PENDEKATAN
SOSIOLOGIS SASTRA
UNTUK MEMENUHI TUGAS
MATAKULIAH
Kritik Sastra
Yang dibina oleh Bapak
Wahyudi Siswanto
Oleh :
Enif
Nurul K
Faiz
Akhmalia
Ratna
Sari Dewi
Siti
Rohmatus S
![Description: Logo um bw.bmp](file:///C:/Users/admin/AppData/Local/Temp/msohtmlclip1/01/clip_image002.jpg)
UNIVERSITAS
NEGERI MALANG
FAKULTAS
SASTRA
PRODI PENDIDIKAN BAHASA, SASTRA INDONESIA dan
DAERAH
April
2012
PENDEKATAN
SOSIOLOGI SASTRA
Secara
etimologi, sosiologi berasal dari kata ‘sosio’ atau ‘society’ yang bermakna
masyarakat dan ‘logi’ atau logos yang artinya ilmu. Jadi sosiologi dalam arti
sederhana adalah ilmu tentang masyarakat atau ilmu tentang kehidupan
masyarakat. Dalam arti yang lebih luas lagi sosiologi merupakan telaah yang
objektif dan ilmiah tentang manusia dalam masyarakat, telaah tentang lembaga
dan proses sosial. Sosiologi mencoba mencari tahu bagaimana masyarakat
dimungkinkan, bagaimana ia berlangsung dan bagaimana ia tetap ada. Oleh karena
itu dalam pendekatan sosiologis biasanya yang dianalisis adalah manusia dalam
masyarakat dengan proses pemahaman mulai dari masyarakat sampai kedalam manusia
sebagai individu.
Menurut
Ratna (1984:61) dasar pendekatan sosiologis adalah adanya hubungan hakiki
antara karya sastra dengan masyarakat. Hubungan-hubungan yang dimaksud
disebabkan oleh:
a. Karya
sastra yang dihasilkan oleh pengarang
b. Pengarang
itu sendiri adalah masyarakat
c. Pengarang
memanfaatkan kekayaan yang ada dalam masyarakat
d.
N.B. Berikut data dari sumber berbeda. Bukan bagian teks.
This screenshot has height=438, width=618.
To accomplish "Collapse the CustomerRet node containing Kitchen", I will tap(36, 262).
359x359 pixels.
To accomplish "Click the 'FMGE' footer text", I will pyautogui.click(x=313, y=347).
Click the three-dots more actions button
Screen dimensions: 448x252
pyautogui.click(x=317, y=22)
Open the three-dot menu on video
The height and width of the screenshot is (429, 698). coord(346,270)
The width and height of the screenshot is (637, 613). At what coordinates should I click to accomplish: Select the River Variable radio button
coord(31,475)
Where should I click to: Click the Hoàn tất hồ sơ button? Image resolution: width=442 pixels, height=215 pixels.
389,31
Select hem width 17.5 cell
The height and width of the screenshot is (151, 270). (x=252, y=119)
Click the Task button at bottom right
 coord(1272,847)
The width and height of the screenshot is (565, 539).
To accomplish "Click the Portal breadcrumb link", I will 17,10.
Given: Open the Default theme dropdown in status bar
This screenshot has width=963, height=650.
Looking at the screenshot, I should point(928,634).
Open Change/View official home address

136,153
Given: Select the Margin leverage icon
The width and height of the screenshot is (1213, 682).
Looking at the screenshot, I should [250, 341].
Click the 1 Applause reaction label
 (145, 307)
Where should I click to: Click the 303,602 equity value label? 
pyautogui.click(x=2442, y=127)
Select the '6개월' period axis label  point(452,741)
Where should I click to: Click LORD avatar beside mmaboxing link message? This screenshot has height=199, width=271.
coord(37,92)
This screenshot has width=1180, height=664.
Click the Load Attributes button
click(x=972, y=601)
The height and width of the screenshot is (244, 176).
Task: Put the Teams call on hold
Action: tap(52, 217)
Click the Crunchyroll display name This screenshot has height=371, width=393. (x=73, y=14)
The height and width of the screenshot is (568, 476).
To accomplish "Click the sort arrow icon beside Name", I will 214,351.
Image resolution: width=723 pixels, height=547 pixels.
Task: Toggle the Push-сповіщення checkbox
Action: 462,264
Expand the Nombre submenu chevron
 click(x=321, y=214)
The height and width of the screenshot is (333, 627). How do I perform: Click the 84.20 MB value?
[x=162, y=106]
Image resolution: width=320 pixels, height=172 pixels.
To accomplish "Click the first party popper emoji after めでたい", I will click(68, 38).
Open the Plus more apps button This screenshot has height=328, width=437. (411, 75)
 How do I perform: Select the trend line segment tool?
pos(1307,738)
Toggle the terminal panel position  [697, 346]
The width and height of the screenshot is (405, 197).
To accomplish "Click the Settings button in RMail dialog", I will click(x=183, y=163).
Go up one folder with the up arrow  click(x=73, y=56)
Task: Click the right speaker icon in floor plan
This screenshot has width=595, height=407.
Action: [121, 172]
Hasil
karya sastra itu dimanfaatkan oleh masyarakat.
Menurut
Teeuw (1984:61) anggapan yang timbul dari pendekatan karya sastra bahwa sastra
memiliki struktur yang otonom meskipun tidak dapat dipisahkan dari latar
belakangnya, yaitu masyarakat dengan segenap budaya, tradisi, dan keberadaanya.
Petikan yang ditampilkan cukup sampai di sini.